-- Exercise data follows --

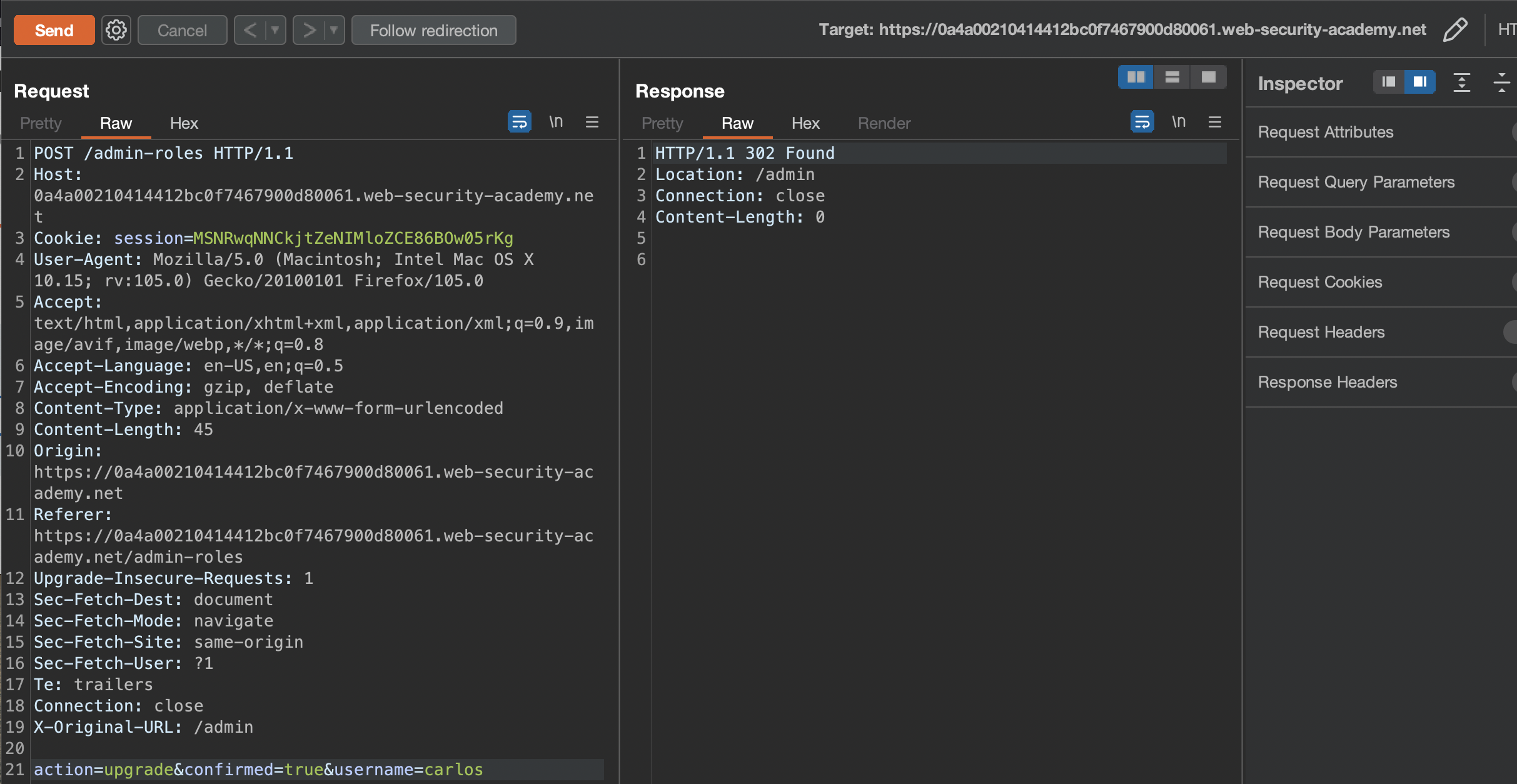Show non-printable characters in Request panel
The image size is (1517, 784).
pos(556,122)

-- Exercise data concluded --
-- Exercise data follows --

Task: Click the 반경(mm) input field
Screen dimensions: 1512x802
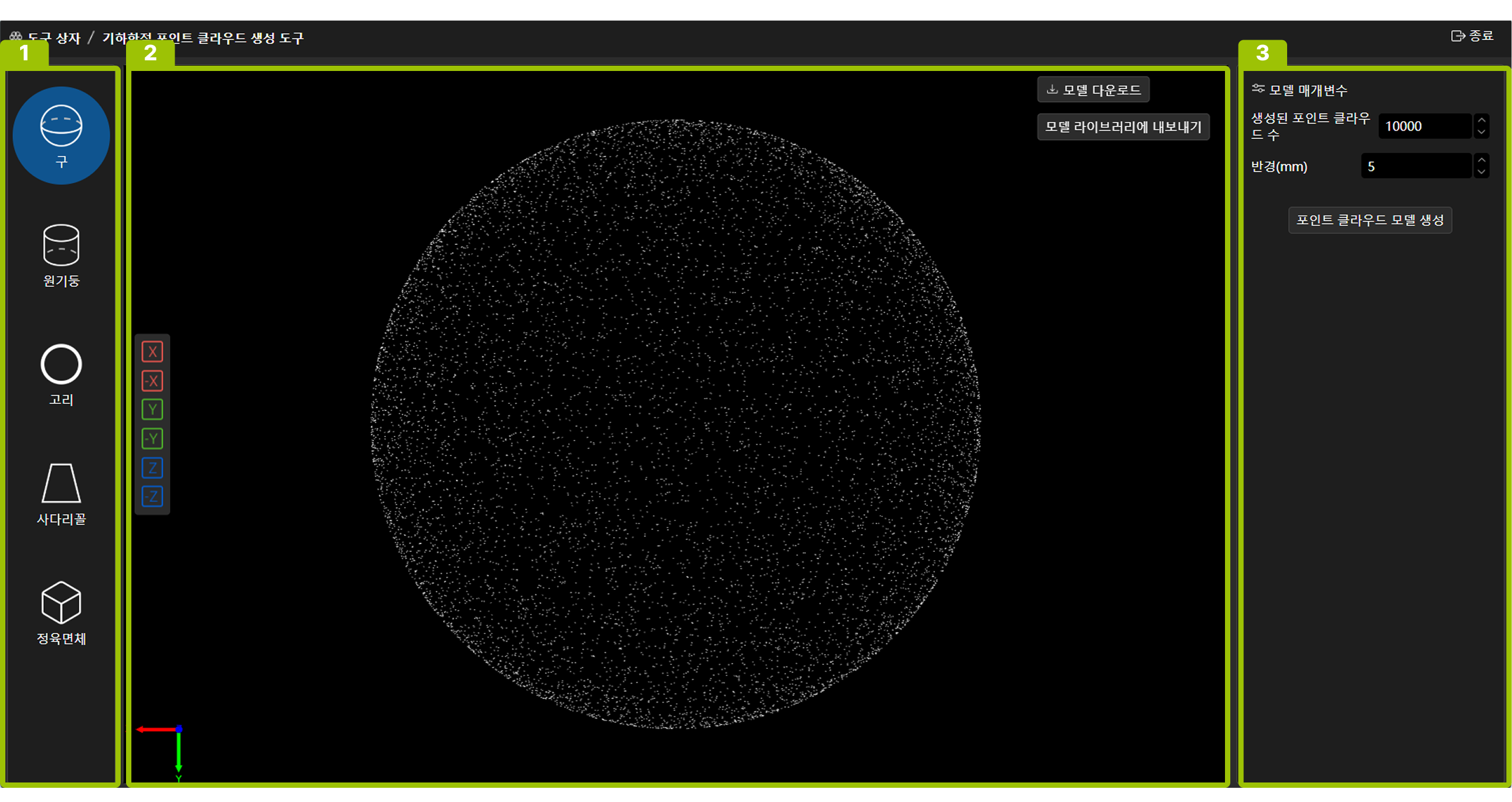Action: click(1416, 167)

-- Exercise data concluded --
-- Exercise data follows --

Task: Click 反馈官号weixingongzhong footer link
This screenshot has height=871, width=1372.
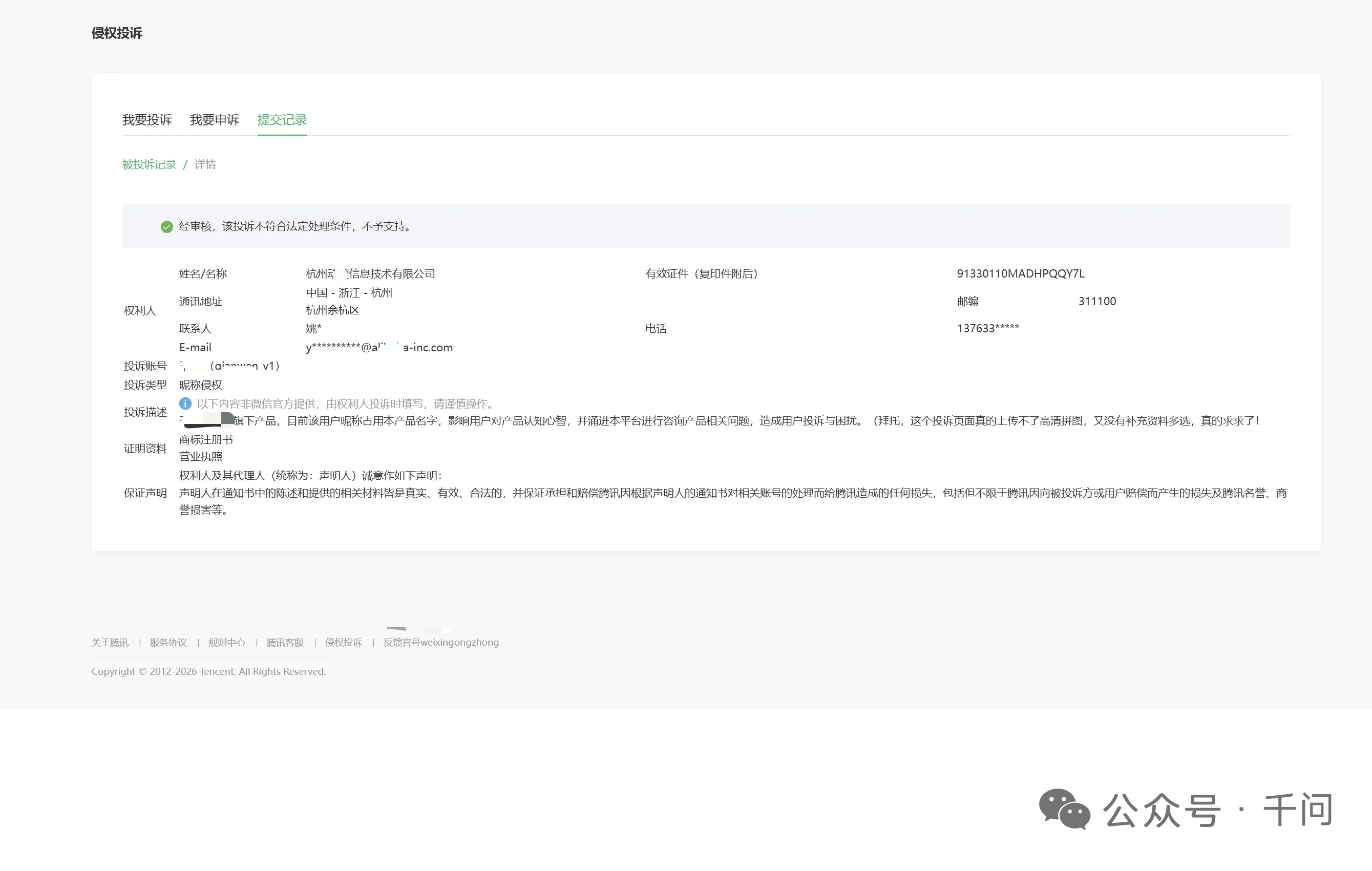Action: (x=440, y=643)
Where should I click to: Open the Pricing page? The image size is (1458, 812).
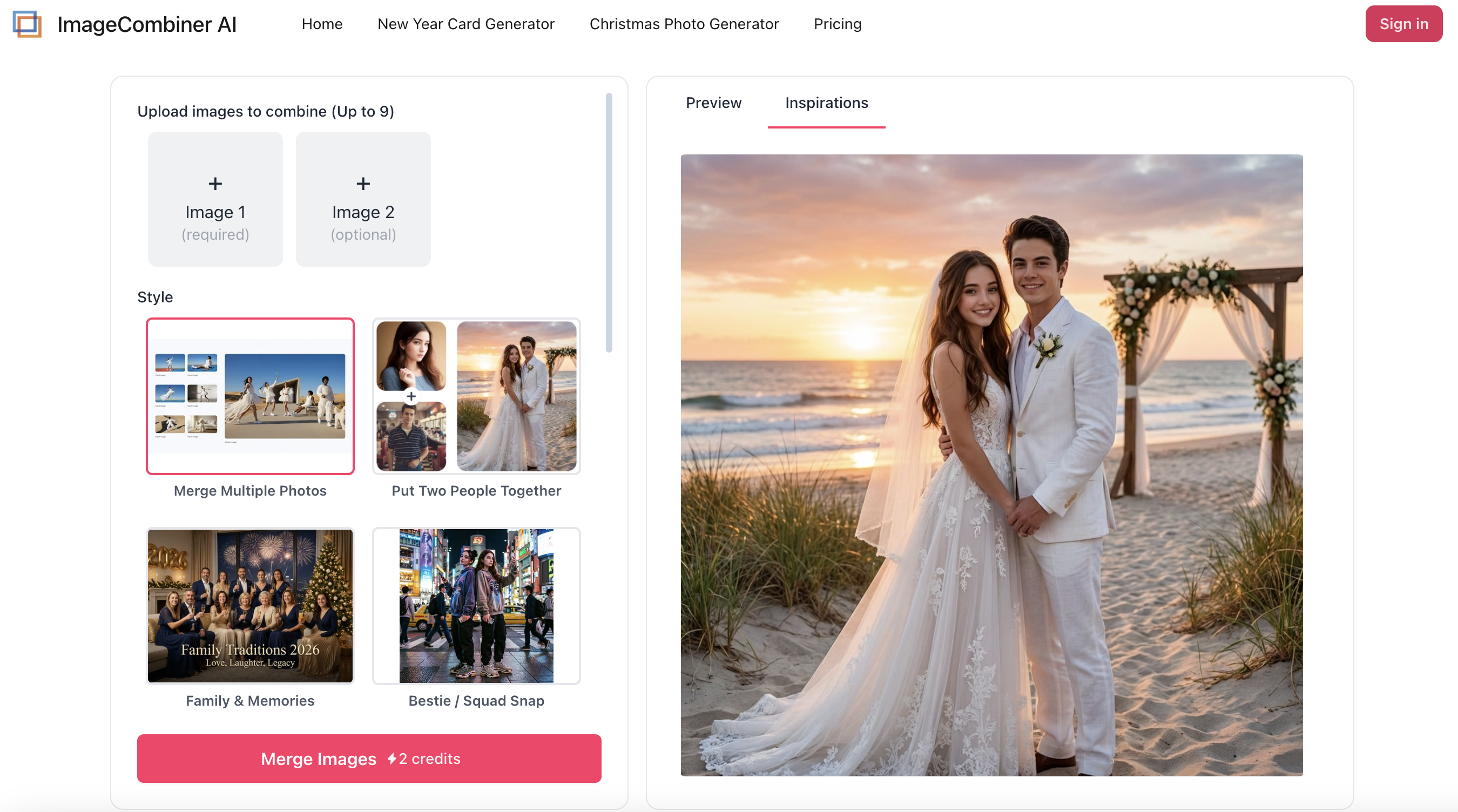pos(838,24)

-- Exercise data concluded --

Where the string "Task" occurs in a line of the listing above, count that line, then report the total and nothing else.

2